Thursday, 18 May 2023


Adjournment

Voice to Parliament


Voice to Parliament

David DAVIS (Southern Metropolitan) (16:13): (245) My matter is for the attention, I believe, of the Attorney-General, but it also will be a matter of interest to the Premier and the Treasurer. It concerns the Voice proposal to amend the Australian constitution. I will make some general comments in a moment, but although this is obviously a national constitutional amendment under section 128 of the Australian constitution, it will clearly have impacts and outcomes for Victoria. We are a federation.

It is clear that the Voice proposals have the capacity, and I would argue the certainty, to impact on Victoria’s arrangements and Victoria’s position. For instance, the words for the referendum allow the Voice to implement or to advocate and to impact on administrative and executive actions. I would argue that a whole series of matters with the states fall into this category. Some of it is legislated, but some of it is clearly administrative and executive action. For example, federal–state agreements on quite a wide front are agreed between federal government and state governments at a national level, and indeed in some cases at an individual state–federal level. Intergovernmental agreements fall into this category too – even a body like the grants commission has a role in dispersing GST money and other grants and taking matters into account. The Voice will be able to impact directly on the grants commission and have its say with the grants commission, which will affect directly the money that Victoria gets from the national pool. The GST pool and its carve-up will be subject to intervention by the Voice, for example, and I could go on. Victoria has been the great loser out of many of these federal financial arrangements. We are the only state that has always been a net contributor and never received more than we put into the national pool. That has always been a negative for us, and this will worsen it.

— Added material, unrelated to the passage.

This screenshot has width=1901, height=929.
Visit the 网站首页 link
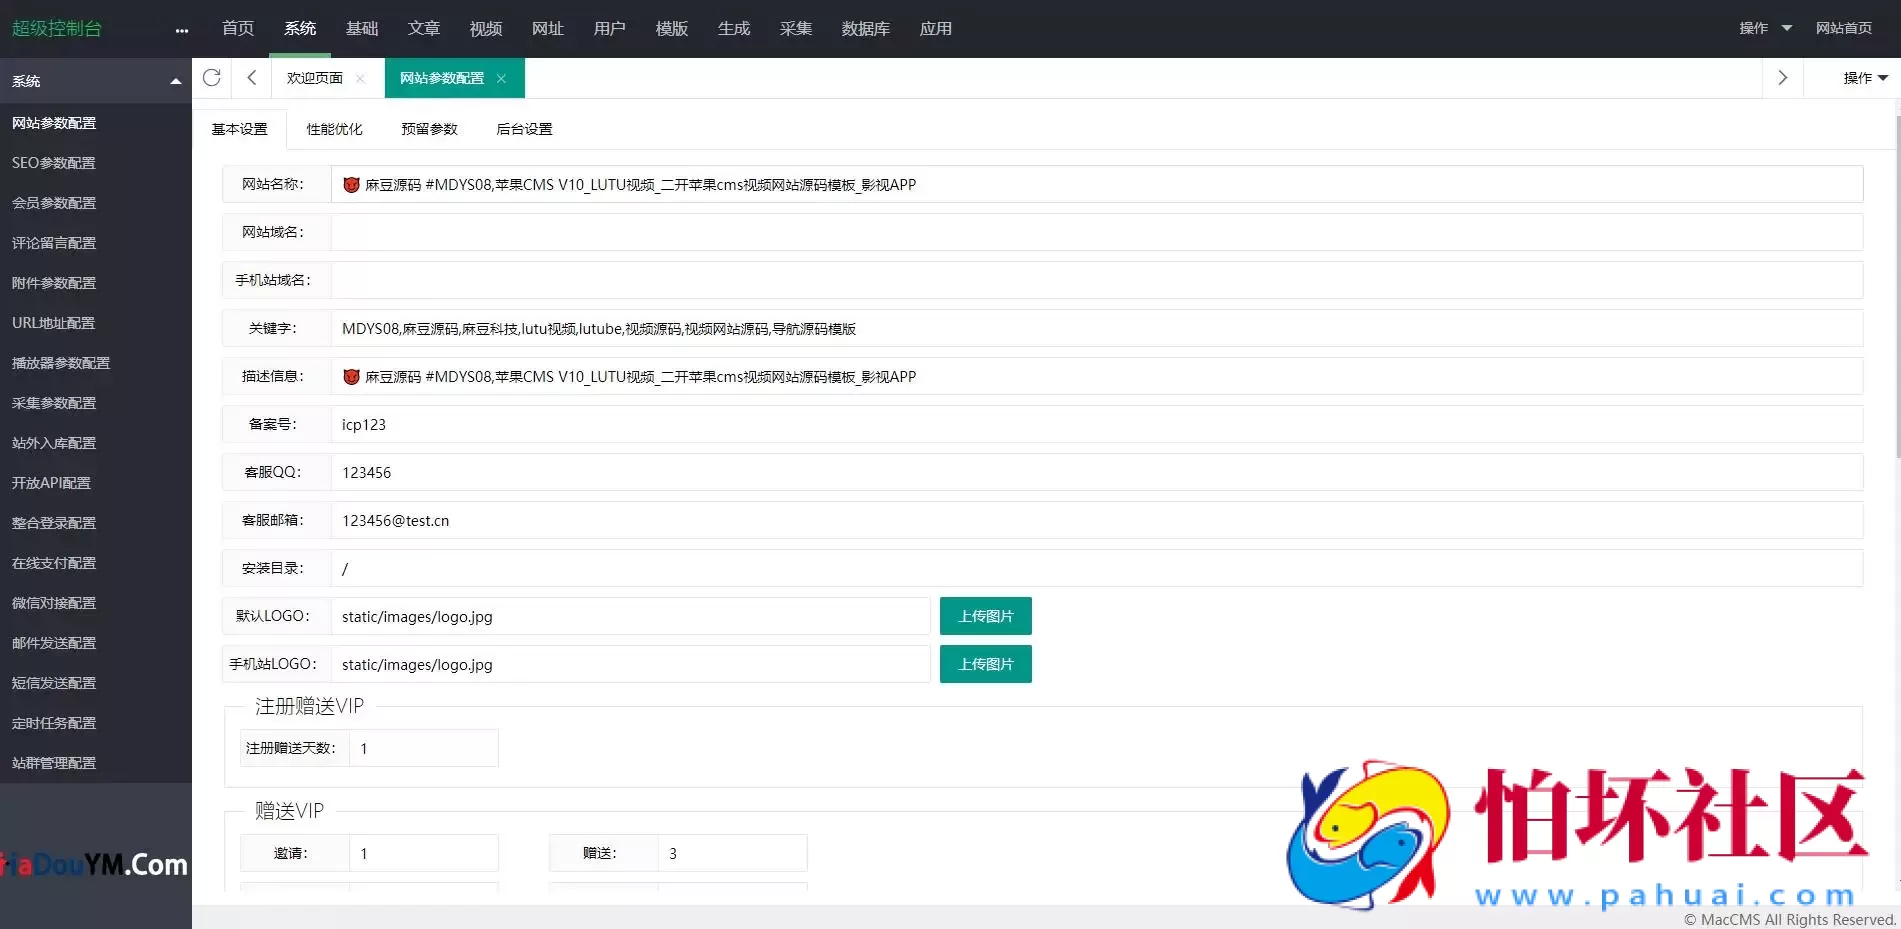click(1844, 28)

There are a series of questions to be asked here, and I say that this is something the state government should look at. What I am asking the Attorney-General to do is look at the legal advice that the state government has about the impact that the Voice amendment, if carried, will have on intergovernmental arrangements, the grants commission and all of the federal–state agreements across a wide front and to release that advice so that people are informed about the impact on Victoria. How will the representatives of the Voice be elected, and what will the weight of Victorians on that be? I would argue we are likely to be short-changed, as usual.